Methods: This Japanese multicenter retrospective observational study included consecutive patients with severe asthma whose spirometry and asthma control test (ACT) data were available after at least 1 year of anti-IL-4Rα, anti-IL-5/5R, or anti-IgE treatment. The 3-domain CR was defined based on no maintenance oral corticosteroid (OCS) use, no exacerbation in the previous year, and ACT ≥23. The 4-domain CR was defined based on no OCS, no exacerbation, ACT ≥20, and percentage-predicted forced expiratory volume in 1 s ≥ 80 %.

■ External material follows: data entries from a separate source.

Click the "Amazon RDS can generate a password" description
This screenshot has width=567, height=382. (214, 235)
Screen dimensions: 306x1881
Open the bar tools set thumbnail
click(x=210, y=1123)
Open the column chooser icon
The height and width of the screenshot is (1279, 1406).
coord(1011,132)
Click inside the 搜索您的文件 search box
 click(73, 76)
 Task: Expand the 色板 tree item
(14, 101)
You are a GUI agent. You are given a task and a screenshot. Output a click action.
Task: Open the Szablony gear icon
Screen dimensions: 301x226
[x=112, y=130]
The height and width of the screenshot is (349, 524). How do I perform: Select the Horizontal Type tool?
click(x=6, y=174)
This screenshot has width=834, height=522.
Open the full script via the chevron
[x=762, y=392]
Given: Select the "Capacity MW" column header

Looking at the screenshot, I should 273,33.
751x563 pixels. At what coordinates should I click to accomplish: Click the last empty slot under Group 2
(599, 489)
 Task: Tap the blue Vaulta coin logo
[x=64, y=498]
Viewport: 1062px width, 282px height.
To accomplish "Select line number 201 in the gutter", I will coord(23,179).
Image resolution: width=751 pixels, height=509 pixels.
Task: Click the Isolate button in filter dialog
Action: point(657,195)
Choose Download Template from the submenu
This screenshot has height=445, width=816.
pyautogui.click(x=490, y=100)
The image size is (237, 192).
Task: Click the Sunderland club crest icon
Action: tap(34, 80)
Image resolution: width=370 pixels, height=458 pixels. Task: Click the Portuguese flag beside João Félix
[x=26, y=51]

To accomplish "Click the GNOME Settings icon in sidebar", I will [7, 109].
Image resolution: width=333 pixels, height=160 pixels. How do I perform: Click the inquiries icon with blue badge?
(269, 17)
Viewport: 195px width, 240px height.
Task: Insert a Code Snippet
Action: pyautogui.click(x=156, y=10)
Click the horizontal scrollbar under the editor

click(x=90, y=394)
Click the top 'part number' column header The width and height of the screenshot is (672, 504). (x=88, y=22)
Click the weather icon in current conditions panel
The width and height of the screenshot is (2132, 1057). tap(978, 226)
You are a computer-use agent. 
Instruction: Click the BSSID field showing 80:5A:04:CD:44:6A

Results: A total of 236 patients with severe asthma were included (n = 81, 104, and 51 for the anti-IL-4Rα, anti-IL-5/5R, and anti-IgE treatment groups, respectively). The rates of 3- and 4-domain CR were 28-47 % and 22-36 %, respectively. In the multivariate models, the presence of chronic rhinosinusitis and higher FeNO levels were associated with 3-domain CR in patients receiving anti-IL-4Rα treatment but not in those receiving anti-IL-5/5R or anti-IgE treatment after adjusting for baseline OCS use, past-year exacerbation history, body mass index, sex, and disease duration. Moreover, higher FeNO levels were associated with 4-domain CR in patients receiving anti-IL-4Rα treatment after adjustment for the same variables.
Conclusion: Anti-IL-4Rα treatment may be effective for patients with severe asthma who have chronic rhinosinusitis or high FeNO levels at baseline.
Keywords: Biologics; Clinical remission; Exacerbation; Severe asthma.